Objective: To investigate the mechanisms and anatomical failures after total laparoscopic fundoplication using the symptoms and findings at reoperation.

Design: Prospective open study.

Setting: University hospital, Sweden.

Patients: Twenty-one patients who were reoperated on a median of 33 (0.5–102) months after laparoscopic fundoplication.

Interventions: The patients were divided into three groups according to the mode of presentation. The first group presented with dysphagia and no gastro-oesophageal reflux (GOR) (n = 6). The second group (n = 11) had recurrent GOR and the third group (n = 4) complained of a sense of excessive fullness.

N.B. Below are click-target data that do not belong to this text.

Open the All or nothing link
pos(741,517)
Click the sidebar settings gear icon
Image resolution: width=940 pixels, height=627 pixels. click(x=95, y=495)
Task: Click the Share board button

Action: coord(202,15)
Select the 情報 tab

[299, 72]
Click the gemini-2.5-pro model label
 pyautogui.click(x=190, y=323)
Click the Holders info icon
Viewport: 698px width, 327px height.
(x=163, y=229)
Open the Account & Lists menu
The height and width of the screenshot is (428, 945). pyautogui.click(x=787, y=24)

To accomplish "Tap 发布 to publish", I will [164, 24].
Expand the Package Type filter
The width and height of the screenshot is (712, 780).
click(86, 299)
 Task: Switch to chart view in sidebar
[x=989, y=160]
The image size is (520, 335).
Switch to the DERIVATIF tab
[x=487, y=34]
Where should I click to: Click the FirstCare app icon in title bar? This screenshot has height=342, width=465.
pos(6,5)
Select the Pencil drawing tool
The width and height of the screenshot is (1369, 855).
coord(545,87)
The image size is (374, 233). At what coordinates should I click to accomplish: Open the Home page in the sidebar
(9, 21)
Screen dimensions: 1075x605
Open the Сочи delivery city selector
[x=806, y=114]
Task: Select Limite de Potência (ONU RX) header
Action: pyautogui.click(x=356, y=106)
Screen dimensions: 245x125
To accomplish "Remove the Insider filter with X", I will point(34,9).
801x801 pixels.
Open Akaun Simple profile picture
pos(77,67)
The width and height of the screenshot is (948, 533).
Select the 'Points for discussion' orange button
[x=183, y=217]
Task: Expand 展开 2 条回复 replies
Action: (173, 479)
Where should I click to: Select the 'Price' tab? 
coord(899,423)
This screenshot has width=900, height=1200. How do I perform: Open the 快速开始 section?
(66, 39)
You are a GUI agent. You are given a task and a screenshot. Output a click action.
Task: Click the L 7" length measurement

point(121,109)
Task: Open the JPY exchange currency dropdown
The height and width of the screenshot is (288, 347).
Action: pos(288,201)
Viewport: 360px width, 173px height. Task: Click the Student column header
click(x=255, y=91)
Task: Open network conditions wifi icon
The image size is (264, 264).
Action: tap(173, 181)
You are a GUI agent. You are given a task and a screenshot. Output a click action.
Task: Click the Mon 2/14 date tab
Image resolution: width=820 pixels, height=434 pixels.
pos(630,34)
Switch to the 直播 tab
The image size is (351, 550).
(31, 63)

Results: In the dysphagia group the reason for it in 4 patients was severe fibrosis in the hiatal region including the right part of the fundoplication. One patient had correctly located fundoplication but it was too tight. In the last patient the part of the stomach used was too low down. All patients in the GOR group had a slippage and rupture of the fundoplication. Ten patients also had a recurrent hernia. In 6/11 patients the fundal mobilisation was incomplete. In the last group (excessive fullness) one patient had a postoperative leak from the fundal part, one patient a para-oesophageal hernia, and one patient an intact but herniated repair. One further patient had an intact abdominal oesophagus and crural repair, but a large portion of the stomach had herniated through the left part of the fundoplication and acted as a volvulus.

Conclusions: Dysphagia was caused by hiatal fibrosis or other technical failures rather than a normal tight fundoplication. Using the wrong part of the stomach causes recurrent heartburn. The laparoscopic suturing technique must be improved.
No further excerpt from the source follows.